L’autofagia come “animazione sospesa”

Nel nuovo studio, i ricercatori spiegano che il legame così misterioso tra autofagia e apoptosi è il fattore di trascrizione FOXO3a , che è una proteina che porta con sé “istruzioni” su ciò che dovrebbe avvenire a livello cellulare.

“Il problema”, dice Thorburn, “è questo: molti trattamenti anti-cancro spingono le cellule cancerogene sull’orlo della morte, ma le cellule usano l’autofagia per entrare in una sorta di animazione sospesa, fermandosi ma non morendo”.

Non vogliamo che le cellule tumorali si fermino, vogliamo che muoiano.
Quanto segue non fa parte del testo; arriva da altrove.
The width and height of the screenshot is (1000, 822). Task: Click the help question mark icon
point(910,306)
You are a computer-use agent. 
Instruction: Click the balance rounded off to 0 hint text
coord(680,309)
Dimostriamo che FOXO3a può fare la differenza tra questi due risultati”.

Andrew Thorburn

Si scopre che FOXO3a gioca un ruolo chiave nell’omeostasi cellulare correlata all’autofagia – cioè, aiuta a regolare quel processo. È interessante notare che, tuttavia, l’autofagia aiuta a regolare i livelli di questo fattore di trascrizione.

In altre parole, quando aumenta la presenza di autofagia, i livelli di FOXO3a diminuiscono e quando l’autofagia viene sottoregolata, viene prodotto più FOXO3a, aumentando così il processo di riciclaggio cellulare. Ciò significa che l’autofagia rimane a livelli costanti, a volte nonostante l’azione dei farmaci chemioterapici.
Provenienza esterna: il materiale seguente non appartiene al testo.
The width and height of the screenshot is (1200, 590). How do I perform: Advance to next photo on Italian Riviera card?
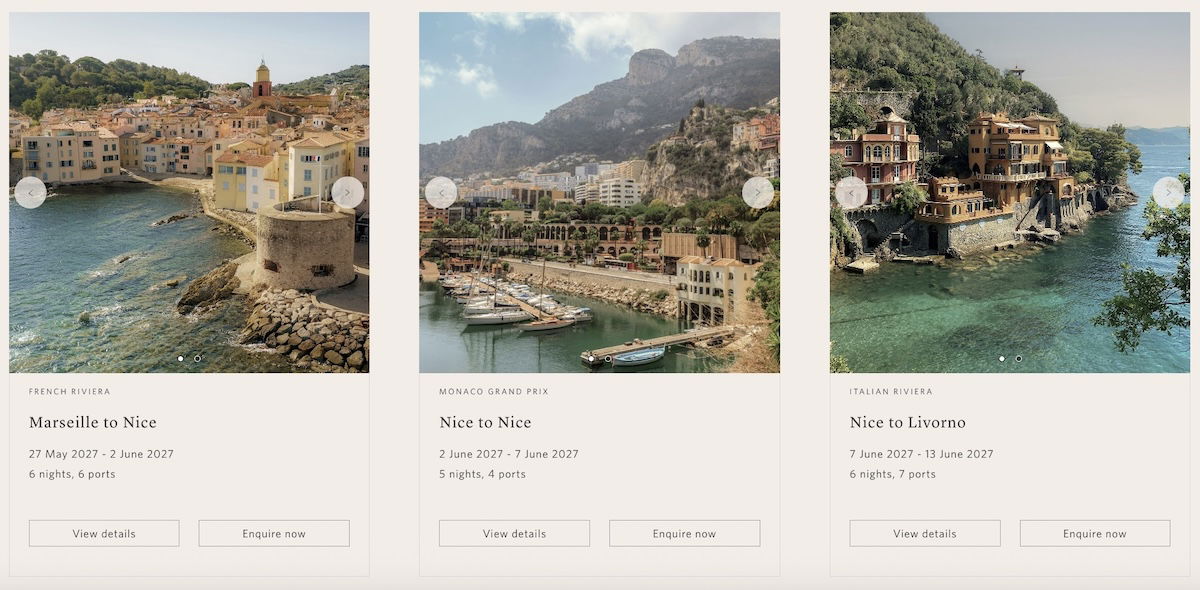1168,192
Ricerche precedenti condotte nel laboratorio di Thorburn hanno rivelato che un’altra proteina – nota come PUMA – è fondamentale per “dire” alle cellule quando autodistruggersi. Ora, Thorburn e il team hanno anche scoperto che FOXO3a può aumentare l’espressione del gene che guida la produzione di PUMA.

Per farla breve, quando l’autofagia viene inibita, viene prodotto più FOXO3a e, quando ciò accade, i livelli elevati di FOXO3a aiutano a rafforzare nuovamente la presenza di autofagia nelle cellule tumorali. Ma allo stesso tempo, il fattore di trascrizione aumenta la presenza di PUMA, che guida la morte cellulare.

Il meccanismo suggerisce una terapia combinata

In seguito a queste scoperte, gli scienziati erano interessati a vedere se potevano usare questi meccanismi per rendere le cellule tumorali più vulnerabili all’apoptosi. La loro strategia prevedeva l’utilizzo di inibitori dell’autofagia insieme a un farmaco soppressore del tumore chiamato Nutlin .

Mentre il farmaco è noto per arrestare la crescita delle cellule tumorali, non era stato legato a scatenare la morte cellulare. Quindi, i ricercatori volevano sapere se, accoppiandolo con gli inibitori dell’autofagia, l’apoptosi sarebbe stata suggerita in modo più efficiente.

Il motivo per cui Thorburn e colleghi hanno deciso di testare entrambe le terapie è perché sia ​​l’inibizione dell’autofagia che il Nutlin sono noti per aumentare la produzione di PUMA, sebbene lo facciano attraverso canali indipendenti: FOXO3a e un fattore di trascrizione noto come p53 , rispettivamente.

“Quello che volevamo vedere”, dice il primo autore Brent Fitzwalter, “è se queste due cose insieme – Nutlin e l’inibizione dell’autofagia – aumenterebbero PUMA oltre il punto di inibizione della crescita e fino alla morte cellulare effettiva”.

Dopo aver analizzato una serie di test condotti su colture cellulari e modelli murini di tumori tumorali, i ricercatori sono stati lieti di vedere che questa strategia ha funzionato come speravano.

Il risultato è stato che abbiamo trasformato un farmaco in grado di rallentare la crescita del tumore, ma non abbiamo potuto uccidere le cellule tumorali in una che ora uccide le cellule”.

Andrew Thorburn

Questi risultati, aggiungono i ricercatori, potrebbero fornire le basi per le future sperimentazioni cliniche mettendo alla prova questo trattamento di combinazione per confermare il suo effetto.